Case Study Gbalamuya PHU – Post Partum Haemorrhage:

A woman came to the PHU, she already had 7 children, this was her 8th pregnancy. I did my examination and delivered the baby safely.  Ten minutes later PPH occurred. I was given misoprostal at the IHLFS training in November 12, so I inserted 4 tablets into the woman’s anus and this arrested the PPH. I kept the woman in for 2 days for observation and then discharged her. Without the IHLFS training I would not have been able to do anything, but I have the skills and equipment now and I use them and I succeed.

Case Study Gbalamuya PHU – Retained Placenta:

After the IHLFS training in November I went back to my PHU and a woman came in from Framoia town in Guinea.
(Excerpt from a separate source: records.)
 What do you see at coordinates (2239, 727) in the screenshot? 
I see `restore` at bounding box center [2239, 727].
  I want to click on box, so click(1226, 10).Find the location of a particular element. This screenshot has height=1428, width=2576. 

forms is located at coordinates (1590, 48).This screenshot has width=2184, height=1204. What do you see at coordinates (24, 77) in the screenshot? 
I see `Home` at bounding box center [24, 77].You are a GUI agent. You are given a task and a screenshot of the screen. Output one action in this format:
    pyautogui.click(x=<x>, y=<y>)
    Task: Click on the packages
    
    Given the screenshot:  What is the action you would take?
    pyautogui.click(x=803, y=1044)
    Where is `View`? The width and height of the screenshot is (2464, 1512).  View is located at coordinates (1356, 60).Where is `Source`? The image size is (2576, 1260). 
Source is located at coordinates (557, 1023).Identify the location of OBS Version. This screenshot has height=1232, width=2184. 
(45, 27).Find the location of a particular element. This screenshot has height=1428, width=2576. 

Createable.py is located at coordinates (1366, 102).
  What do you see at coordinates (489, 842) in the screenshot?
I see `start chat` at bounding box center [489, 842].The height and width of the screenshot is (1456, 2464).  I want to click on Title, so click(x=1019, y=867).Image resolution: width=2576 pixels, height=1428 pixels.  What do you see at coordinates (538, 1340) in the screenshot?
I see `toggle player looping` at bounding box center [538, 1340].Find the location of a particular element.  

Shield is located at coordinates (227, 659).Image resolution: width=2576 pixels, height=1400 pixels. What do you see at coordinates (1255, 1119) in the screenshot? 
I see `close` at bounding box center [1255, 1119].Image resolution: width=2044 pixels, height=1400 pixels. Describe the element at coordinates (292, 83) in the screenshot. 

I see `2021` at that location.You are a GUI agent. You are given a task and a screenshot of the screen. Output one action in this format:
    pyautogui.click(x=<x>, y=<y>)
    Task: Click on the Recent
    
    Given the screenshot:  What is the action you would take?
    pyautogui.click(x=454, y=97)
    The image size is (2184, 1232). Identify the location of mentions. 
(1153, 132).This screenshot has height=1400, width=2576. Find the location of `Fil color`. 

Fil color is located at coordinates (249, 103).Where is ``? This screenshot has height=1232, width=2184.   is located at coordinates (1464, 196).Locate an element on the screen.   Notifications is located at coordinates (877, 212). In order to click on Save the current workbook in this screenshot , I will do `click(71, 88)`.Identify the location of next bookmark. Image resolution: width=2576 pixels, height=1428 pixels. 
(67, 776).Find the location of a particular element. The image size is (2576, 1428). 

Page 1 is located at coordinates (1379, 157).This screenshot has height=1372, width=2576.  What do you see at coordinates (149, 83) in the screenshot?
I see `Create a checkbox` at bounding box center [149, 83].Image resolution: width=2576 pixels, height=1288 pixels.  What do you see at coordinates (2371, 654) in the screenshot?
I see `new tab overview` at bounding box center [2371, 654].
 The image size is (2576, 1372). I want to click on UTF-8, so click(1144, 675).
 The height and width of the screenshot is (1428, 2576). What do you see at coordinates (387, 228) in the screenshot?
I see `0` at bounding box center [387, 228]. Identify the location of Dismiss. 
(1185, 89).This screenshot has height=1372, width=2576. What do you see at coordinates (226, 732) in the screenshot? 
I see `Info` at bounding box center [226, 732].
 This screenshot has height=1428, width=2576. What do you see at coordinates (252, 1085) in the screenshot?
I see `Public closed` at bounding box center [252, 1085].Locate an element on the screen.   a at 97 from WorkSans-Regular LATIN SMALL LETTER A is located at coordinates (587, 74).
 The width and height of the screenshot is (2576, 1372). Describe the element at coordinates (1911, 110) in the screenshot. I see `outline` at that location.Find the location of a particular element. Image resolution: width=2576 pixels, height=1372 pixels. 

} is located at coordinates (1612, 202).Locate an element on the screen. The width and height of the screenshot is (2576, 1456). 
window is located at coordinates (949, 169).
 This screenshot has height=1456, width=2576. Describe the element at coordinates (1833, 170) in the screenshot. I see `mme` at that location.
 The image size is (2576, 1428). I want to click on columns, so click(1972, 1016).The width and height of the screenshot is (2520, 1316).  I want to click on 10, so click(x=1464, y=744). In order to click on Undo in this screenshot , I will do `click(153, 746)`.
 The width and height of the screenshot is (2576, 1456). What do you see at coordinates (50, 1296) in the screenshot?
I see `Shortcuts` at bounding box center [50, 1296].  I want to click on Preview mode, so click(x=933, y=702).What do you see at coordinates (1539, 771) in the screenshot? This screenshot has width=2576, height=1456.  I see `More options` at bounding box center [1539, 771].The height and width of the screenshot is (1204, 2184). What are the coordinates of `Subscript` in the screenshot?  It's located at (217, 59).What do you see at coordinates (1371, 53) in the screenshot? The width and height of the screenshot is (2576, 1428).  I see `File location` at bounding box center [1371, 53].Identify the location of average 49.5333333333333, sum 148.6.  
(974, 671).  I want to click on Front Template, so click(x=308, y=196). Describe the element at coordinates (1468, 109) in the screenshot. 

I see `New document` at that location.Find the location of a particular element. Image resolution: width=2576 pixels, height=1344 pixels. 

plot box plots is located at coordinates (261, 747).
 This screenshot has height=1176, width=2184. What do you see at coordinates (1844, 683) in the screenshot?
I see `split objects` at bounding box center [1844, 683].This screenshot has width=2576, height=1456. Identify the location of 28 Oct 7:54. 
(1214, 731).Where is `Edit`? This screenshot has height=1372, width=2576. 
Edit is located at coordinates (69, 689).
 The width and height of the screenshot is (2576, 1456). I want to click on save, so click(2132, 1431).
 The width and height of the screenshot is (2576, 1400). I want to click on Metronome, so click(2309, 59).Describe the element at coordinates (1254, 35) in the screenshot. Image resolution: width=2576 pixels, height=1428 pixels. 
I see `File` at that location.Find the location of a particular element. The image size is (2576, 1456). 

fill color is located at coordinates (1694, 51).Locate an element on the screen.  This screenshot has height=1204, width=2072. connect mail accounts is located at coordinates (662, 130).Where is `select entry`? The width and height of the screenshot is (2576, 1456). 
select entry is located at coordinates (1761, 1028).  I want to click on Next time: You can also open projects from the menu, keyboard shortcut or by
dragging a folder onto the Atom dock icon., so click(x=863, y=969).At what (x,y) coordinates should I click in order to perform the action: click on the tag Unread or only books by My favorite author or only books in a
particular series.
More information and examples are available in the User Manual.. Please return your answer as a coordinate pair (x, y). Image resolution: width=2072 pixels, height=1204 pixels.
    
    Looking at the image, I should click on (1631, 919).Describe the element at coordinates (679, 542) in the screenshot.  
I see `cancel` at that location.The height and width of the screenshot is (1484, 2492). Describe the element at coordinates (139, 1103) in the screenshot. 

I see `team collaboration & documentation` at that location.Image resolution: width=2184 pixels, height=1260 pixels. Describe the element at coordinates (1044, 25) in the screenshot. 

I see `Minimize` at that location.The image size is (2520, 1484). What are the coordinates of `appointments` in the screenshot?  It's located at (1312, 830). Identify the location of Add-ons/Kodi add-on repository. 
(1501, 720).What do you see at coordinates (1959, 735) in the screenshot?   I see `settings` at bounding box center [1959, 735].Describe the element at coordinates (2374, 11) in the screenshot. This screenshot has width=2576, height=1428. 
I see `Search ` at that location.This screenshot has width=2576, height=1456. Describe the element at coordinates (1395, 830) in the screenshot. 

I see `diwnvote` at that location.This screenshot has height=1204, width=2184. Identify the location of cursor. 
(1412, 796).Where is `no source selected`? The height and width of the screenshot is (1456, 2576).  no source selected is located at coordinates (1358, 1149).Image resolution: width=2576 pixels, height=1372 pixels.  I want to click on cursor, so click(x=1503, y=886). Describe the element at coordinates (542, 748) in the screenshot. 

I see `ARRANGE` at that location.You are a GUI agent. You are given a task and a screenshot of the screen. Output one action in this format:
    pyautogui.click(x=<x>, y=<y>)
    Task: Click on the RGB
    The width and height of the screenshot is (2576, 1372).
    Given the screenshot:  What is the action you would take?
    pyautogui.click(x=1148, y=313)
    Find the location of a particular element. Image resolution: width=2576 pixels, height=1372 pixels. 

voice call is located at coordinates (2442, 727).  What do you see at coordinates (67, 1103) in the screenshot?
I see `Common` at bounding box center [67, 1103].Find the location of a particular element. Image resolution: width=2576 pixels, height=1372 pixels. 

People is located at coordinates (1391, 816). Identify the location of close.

The woman had a full bladder. I was straight from the training. I examined the woman- temperature, blood pressure and pulse- these were all stable. I remembered that on the training they had taught us “vital signs are important- they can speak”. I diagnosed that the woman had a retained placenta. I felt that I could deal with this case at the PHU and I did not need to refer the woman to Kambia District Hospital. The nurse inserted a catheter, we gave a Noralgene injection to relax the muscles and opened an IV line and 10 minutes later we delivered the placenta. I observed the woman for 24 hours and then discharged her home.